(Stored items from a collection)
┏━━
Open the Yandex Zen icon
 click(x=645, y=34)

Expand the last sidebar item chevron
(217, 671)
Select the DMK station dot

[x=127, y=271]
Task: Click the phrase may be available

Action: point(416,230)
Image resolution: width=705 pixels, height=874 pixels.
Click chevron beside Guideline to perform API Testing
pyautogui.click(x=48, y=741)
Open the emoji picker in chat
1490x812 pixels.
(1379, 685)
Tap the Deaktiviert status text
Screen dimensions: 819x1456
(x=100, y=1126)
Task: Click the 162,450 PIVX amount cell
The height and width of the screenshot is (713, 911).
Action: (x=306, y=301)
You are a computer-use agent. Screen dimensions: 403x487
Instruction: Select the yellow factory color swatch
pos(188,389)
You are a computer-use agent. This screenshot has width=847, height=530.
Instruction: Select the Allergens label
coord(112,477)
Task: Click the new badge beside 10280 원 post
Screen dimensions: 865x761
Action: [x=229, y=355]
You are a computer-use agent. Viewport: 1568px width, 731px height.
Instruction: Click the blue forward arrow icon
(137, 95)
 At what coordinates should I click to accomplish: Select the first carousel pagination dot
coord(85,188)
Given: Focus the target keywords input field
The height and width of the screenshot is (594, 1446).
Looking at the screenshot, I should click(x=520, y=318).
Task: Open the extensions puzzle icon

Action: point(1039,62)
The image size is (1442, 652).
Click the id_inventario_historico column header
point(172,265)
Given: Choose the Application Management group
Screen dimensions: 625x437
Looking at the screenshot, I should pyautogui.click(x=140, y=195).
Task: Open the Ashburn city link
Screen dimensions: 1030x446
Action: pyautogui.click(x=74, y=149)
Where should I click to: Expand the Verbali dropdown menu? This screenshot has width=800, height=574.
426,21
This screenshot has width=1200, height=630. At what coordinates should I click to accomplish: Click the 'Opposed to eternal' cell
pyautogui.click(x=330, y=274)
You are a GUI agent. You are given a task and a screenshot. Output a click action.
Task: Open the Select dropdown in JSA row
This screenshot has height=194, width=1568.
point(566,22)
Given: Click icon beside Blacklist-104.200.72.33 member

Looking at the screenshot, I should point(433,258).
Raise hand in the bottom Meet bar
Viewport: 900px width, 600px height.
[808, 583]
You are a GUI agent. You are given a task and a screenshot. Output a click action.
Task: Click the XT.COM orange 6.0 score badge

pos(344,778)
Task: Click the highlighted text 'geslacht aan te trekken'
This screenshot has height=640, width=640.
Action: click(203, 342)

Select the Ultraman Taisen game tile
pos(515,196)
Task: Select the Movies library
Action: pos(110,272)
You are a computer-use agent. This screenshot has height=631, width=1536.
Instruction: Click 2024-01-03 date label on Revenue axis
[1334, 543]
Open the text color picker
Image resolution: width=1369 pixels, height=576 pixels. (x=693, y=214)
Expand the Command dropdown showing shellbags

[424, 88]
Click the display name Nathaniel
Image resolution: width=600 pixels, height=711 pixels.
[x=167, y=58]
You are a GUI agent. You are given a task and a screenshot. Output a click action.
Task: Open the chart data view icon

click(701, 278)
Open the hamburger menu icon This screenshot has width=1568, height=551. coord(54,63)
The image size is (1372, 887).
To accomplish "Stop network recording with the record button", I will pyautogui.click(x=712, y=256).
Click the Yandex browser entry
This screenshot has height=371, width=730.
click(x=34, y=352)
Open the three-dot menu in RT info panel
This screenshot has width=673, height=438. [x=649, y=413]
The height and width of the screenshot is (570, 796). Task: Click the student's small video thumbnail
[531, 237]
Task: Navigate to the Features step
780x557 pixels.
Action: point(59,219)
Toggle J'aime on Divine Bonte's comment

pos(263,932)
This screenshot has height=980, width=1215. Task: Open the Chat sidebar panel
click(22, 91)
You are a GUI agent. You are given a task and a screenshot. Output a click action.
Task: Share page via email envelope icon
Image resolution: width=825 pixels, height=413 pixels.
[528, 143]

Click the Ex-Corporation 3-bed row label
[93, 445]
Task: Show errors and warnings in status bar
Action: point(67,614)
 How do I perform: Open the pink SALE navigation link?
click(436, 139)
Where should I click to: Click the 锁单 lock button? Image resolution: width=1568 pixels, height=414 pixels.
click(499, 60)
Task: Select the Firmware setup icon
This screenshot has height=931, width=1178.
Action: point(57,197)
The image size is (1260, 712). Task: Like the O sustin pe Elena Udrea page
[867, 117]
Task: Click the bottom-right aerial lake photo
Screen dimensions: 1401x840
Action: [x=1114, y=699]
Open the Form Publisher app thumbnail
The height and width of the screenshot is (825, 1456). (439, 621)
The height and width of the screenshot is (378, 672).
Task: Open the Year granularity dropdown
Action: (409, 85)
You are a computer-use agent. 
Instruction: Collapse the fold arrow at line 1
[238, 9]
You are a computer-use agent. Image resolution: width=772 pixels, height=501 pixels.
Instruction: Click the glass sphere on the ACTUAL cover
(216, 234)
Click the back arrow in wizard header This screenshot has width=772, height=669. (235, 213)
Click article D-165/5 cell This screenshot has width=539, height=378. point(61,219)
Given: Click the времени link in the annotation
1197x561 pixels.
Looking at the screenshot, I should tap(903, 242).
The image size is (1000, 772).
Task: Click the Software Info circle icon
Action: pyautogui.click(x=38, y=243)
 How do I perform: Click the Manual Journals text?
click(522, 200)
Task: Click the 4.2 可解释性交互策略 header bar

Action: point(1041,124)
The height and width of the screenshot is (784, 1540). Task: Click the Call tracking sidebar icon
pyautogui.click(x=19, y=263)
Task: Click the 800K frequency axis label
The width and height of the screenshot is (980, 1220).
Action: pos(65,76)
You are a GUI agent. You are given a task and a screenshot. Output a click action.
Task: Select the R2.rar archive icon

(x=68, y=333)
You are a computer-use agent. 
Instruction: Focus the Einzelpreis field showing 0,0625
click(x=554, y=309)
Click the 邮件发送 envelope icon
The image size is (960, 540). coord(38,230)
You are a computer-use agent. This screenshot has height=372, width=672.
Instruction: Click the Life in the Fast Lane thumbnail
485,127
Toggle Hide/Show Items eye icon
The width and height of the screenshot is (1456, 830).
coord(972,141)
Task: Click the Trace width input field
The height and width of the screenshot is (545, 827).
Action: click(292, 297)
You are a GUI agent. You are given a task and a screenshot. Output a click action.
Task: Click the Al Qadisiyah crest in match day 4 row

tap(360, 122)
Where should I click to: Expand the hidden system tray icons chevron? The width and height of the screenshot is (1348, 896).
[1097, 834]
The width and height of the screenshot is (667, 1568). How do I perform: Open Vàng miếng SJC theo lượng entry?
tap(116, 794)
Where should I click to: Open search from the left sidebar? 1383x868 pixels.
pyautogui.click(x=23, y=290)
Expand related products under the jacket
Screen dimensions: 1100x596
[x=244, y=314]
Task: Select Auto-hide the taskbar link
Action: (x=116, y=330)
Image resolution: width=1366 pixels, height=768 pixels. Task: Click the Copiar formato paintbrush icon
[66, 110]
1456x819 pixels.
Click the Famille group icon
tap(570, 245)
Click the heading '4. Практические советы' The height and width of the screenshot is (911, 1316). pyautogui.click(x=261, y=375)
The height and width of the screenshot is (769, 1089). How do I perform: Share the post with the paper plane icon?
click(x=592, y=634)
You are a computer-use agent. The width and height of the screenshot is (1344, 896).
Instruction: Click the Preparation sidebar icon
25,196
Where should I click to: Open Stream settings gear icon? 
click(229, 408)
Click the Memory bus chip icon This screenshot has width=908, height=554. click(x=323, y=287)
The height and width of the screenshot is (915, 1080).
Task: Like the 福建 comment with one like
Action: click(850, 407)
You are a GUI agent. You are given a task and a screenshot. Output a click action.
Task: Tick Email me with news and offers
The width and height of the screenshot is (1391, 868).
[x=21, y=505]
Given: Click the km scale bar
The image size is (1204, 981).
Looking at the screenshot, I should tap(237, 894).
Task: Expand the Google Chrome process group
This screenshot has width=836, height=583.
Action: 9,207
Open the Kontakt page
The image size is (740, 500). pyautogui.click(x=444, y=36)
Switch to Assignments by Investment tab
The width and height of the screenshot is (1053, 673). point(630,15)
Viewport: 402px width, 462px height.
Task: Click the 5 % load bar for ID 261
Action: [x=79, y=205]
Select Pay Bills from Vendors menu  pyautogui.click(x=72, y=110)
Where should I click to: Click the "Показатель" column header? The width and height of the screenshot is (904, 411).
┗━━
#### [Work request]
Word for word, restate the lines above from the line containing "Task: Click the new badge beside 10280 원 post" through the line containing "Given: Focus the target keywords input field", with both included and nothing else.

#### [Task result]
Task: Click the new badge beside 10280 원 post
Screen dimensions: 865x761
Action: [x=229, y=355]
You are a computer-use agent. Viewport: 1568px width, 731px height.
Instruction: Click the blue forward arrow icon
(137, 95)
 At what coordinates should I click to accomplish: Select the first carousel pagination dot
coord(85,188)
Given: Focus the target keywords input field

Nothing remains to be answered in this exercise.